Entries on locating words and elements
- - - - - - -
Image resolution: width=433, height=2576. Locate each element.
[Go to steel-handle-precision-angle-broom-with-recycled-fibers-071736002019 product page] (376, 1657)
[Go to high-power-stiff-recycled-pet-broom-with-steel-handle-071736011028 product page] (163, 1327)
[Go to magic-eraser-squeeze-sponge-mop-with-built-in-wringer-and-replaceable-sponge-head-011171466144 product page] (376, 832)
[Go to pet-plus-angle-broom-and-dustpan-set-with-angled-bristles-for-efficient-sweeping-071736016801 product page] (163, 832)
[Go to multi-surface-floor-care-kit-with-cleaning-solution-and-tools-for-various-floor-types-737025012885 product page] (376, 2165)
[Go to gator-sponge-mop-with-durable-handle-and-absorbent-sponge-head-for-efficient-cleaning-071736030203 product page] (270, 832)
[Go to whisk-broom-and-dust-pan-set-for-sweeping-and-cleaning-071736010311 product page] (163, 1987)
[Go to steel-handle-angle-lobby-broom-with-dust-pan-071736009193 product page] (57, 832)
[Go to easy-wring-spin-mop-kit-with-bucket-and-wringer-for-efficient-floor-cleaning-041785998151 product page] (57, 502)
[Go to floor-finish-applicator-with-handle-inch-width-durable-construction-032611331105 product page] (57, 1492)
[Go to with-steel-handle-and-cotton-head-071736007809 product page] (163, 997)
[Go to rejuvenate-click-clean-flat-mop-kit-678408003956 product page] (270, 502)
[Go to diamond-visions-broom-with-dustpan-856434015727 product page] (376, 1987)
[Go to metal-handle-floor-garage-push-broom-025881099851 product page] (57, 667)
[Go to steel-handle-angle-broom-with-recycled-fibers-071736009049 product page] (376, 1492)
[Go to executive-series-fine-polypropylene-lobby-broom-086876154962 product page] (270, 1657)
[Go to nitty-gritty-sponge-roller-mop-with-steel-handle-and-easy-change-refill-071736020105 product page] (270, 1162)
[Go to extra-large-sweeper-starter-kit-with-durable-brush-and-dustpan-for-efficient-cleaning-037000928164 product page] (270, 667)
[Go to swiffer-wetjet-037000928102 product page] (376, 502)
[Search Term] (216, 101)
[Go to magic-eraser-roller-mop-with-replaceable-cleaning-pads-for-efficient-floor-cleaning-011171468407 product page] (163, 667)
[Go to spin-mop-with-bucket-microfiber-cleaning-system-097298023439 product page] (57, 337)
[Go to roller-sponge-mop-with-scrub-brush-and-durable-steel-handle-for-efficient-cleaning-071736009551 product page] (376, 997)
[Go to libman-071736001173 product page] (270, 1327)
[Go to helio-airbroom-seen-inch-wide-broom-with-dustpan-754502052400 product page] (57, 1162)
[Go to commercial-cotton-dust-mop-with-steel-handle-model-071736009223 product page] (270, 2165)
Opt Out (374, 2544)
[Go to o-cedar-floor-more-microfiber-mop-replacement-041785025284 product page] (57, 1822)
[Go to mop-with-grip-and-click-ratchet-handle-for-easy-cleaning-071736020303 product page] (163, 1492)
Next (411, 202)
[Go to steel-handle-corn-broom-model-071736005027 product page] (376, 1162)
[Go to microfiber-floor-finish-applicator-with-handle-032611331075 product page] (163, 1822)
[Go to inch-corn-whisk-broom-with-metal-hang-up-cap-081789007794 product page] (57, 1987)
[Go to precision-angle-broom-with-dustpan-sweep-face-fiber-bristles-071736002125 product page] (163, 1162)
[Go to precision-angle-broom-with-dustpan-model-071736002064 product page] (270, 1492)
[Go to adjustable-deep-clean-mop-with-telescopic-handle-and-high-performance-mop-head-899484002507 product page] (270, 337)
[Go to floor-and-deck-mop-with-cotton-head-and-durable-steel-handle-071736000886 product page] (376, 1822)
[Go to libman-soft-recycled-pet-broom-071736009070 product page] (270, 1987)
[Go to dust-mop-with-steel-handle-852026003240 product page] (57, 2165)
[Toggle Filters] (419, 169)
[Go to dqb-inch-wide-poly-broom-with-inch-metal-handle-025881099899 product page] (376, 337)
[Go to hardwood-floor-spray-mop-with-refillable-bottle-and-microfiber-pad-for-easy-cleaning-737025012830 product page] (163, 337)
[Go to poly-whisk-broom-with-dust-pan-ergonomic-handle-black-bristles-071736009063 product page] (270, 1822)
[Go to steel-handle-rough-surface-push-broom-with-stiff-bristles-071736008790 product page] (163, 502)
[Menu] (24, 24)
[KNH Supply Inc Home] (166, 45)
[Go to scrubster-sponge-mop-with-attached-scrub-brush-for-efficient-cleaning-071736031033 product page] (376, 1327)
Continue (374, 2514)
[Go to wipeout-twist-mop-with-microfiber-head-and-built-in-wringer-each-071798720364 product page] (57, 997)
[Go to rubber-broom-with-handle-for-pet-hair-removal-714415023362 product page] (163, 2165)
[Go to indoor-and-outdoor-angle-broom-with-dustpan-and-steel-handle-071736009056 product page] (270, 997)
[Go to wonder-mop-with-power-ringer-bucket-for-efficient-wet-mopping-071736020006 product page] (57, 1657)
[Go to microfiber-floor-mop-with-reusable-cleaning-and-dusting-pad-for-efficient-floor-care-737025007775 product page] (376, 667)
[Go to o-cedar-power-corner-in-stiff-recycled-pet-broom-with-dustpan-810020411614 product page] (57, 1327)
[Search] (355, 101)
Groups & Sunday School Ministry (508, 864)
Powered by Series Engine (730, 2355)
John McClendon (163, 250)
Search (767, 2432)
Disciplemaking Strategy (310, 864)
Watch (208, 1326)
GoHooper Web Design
- - - - - - -
Your task:
Convert all of the material above into a Markdown table with the columns Row and Entry, giving each line its own numbered row and omitting blank lines.

Reply:
| Row | Entry |
|---|---|
| 1 | Image resolution: width=433, height=2576. Locate each element. |
| 2 | [Go to steel-handle-precision-angle-broom-with-recycled-fibers-071736002019 product page] (376, 1657) |
| 3 | [Go to high-power-stiff-recycled-pet-broom-with-steel-handle-071736011028 product page] (163, 1327) |
| 4 | [Go to magic-eraser-squeeze-sponge-mop-with-built-in-wringer-and-replaceable-sponge-head-011171466144 product page] (376, 832) |
| 5 | [Go to pet-plus-angle-broom-and-dustpan-set-with-angled-bristles-for-efficient-sweeping-071736016801 product page] (163, 832) |
| 6 | [Go to multi-surface-floor-care-kit-with-cleaning-solution-and-tools-for-various-floor-types-737025012885 product page] (376, 2165) |
| 7 | [Go to gator-sponge-mop-with-durable-handle-and-absorbent-sponge-head-for-efficient-cleaning-071736030203 product page] (270, 832) |
| 8 | [Go to whisk-broom-and-dust-pan-set-for-sweeping-and-cleaning-071736010311 product page] (163, 1987) |
| 9 | [Go to steel-handle-angle-lobby-broom-with-dust-pan-071736009193 product page] (57, 832) |
| 10 | [Go to easy-wring-spin-mop-kit-with-bucket-and-wringer-for-efficient-floor-cleaning-041785998151 product page] (57, 502) |
| 11 | [Go to floor-finish-applicator-with-handle-inch-width-durable-construction-032611331105 product page] (57, 1492) |
| 12 | [Go to with-steel-handle-and-cotton-head-071736007809 product page] (163, 997) |
| 13 | [Go to rejuvenate-click-clean-flat-mop-kit-678408003956 product page] (270, 502) |
| 14 | [Go to diamond-visions-broom-with-dustpan-856434015727 product page] (376, 1987) |
| 15 | [Go to metal-handle-floor-garage-push-broom-025881099851 product page] (57, 667) |
| 16 | [Go to steel-handle-angle-broom-with-recycled-fibers-071736009049 product page] (376, 1492) |
| 17 | [Go to executive-series-fine-polypropylene-lobby-broom-086876154962 product page] (270, 1657) |
| 18 | [Go to nitty-gritty-sponge-roller-mop-with-steel-handle-and-easy-change-refill-071736020105 product page] (270, 1162) |
| 19 | [Go to extra-large-sweeper-starter-kit-with-durable-brush-and-dustpan-for-efficient-cleaning-037000928164 product page] (270, 667) |
| 20 | [Go to swiffer-wetjet-037000928102 product page] (376, 502) |
| 21 | [Search Term] (216, 101) |
| 22 | [Go to magic-eraser-roller-mop-with-replaceable-cleaning-pads-for-efficient-floor-cleaning-011171468407 product page] (163, 667) |
| 23 | [Go to spin-mop-with-bucket-microfiber-cleaning-system-097298023439 product page] (57, 337) |
| 24 | [Go to roller-sponge-mop-with-scrub-brush-and-durable-steel-handle-for-efficient-cleaning-071736009551 product page] (376, 997) |
| 25 | [Go to libman-071736001173 product page] (270, 1327) |
| 26 | [Go to helio-airbroom-seen-inch-wide-broom-with-dustpan-754502052400 product page] (57, 1162) |
| 27 | [Go to commercial-cotton-dust-mop-with-steel-handle-model-071736009223 product page] (270, 2165) |
| 28 | Opt Out (374, 2544) |
| 29 | [Go to o-cedar-floor-more-microfiber-mop-replacement-041785025284 product page] (57, 1822) |
| 30 | [Go to mop-with-grip-and-click-ratchet-handle-for-easy-cleaning-071736020303 product page] (163, 1492) |
| 31 | Next (411, 202) |
| 32 | [Go to steel-handle-corn-broom-model-071736005027 product page] (376, 1162) |
| 33 | [Go to microfiber-floor-finish-applicator-with-handle-032611331075 product page] (163, 1822) |
| 34 | [Go to inch-corn-whisk-broom-with-metal-hang-up-cap-081789007794 product page] (57, 1987) |
| 35 | [Go to precision-angle-broom-with-dustpan-sweep-face-fiber-bristles-071736002125 product page] (163, 1162) |
| 36 | [Go to precision-angle-broom-with-dustpan-model-071736002064 product page] (270, 1492) |
| 37 | [Go to adjustable-deep-clean-mop-with-telescopic-handle-and-high-performance-mop-head-899484002507 product page] (270, 337) |
| 38 | [Go to floor-and-deck-mop-with-cotton-head-and-durable-steel-handle-071736000886 product page] (376, 1822) |
| 39 | [Go to libman-soft-recycled-pet-broom-071736009070 product page] (270, 1987) |
| 40 | [Go to dust-mop-with-steel-handle-852026003240 product page] (57, 2165) |
| 41 | [Toggle Filters] (419, 169) |
| 42 | [Go to dqb-inch-wide-poly-broom-with-inch-metal-handle-025881099899 product page] (376, 337) |
| 43 | [Go to hardwood-floor-spray-mop-with-refillable-bottle-and-microfiber-pad-for-easy-cleaning-737025012830 product page] (163, 337) |
| 44 | [Go to poly-whisk-broom-with-dust-pan-ergonomic-handle-black-bristles-071736009063 product page] (270, 1822) |
| 45 | [Go to steel-handle-rough-surface-push-broom-with-stiff-bristles-071736008790 product page] (163, 502) |
| 46 | [Menu] (24, 24) |
| 47 | [KNH Supply Inc Home] (166, 45) |
| 48 | [Go to scrubster-sponge-mop-with-attached-scrub-brush-for-efficient-cleaning-071736031033 product page] (376, 1327) |
| 49 | Continue (374, 2514) |
| 50 | [Go to wipeout-twist-mop-with-microfiber-head-and-built-in-wringer-each-071798720364 product page] (57, 997) |
| 51 | [Go to rubber-broom-with-handle-for-pet-hair-removal-714415023362 product page] (163, 2165) |
| 52 | [Go to indoor-and-outdoor-angle-broom-with-dustpan-and-steel-handle-071736009056 product page] (270, 997) |
| 53 | [Go to wonder-mop-with-power-ringer-bucket-for-efficient-wet-mopping-071736020006 product page] (57, 1657) |
| 54 | [Go to microfiber-floor-mop-with-reusable-cleaning-and-dusting-pad-for-efficient-floor-care-737025007775 product page] (376, 667) |
| 55 | [Go to o-cedar-power-corner-in-stiff-recycled-pet-broom-with-dustpan-810020411614 product page] (57, 1327) |
| 56 | [Search] (355, 101) |
| 57 | Groups & Sunday School Ministry (508, 864) |
| 58 | Powered by Series Engine (730, 2355) |
| 59 | John McClendon (163, 250) |
| 60 | Search (767, 2432) |
| 61 | Disciplemaking Strategy (310, 864) |
| 62 | Watch (208, 1326) |
| 63 | GoHooper Web Design |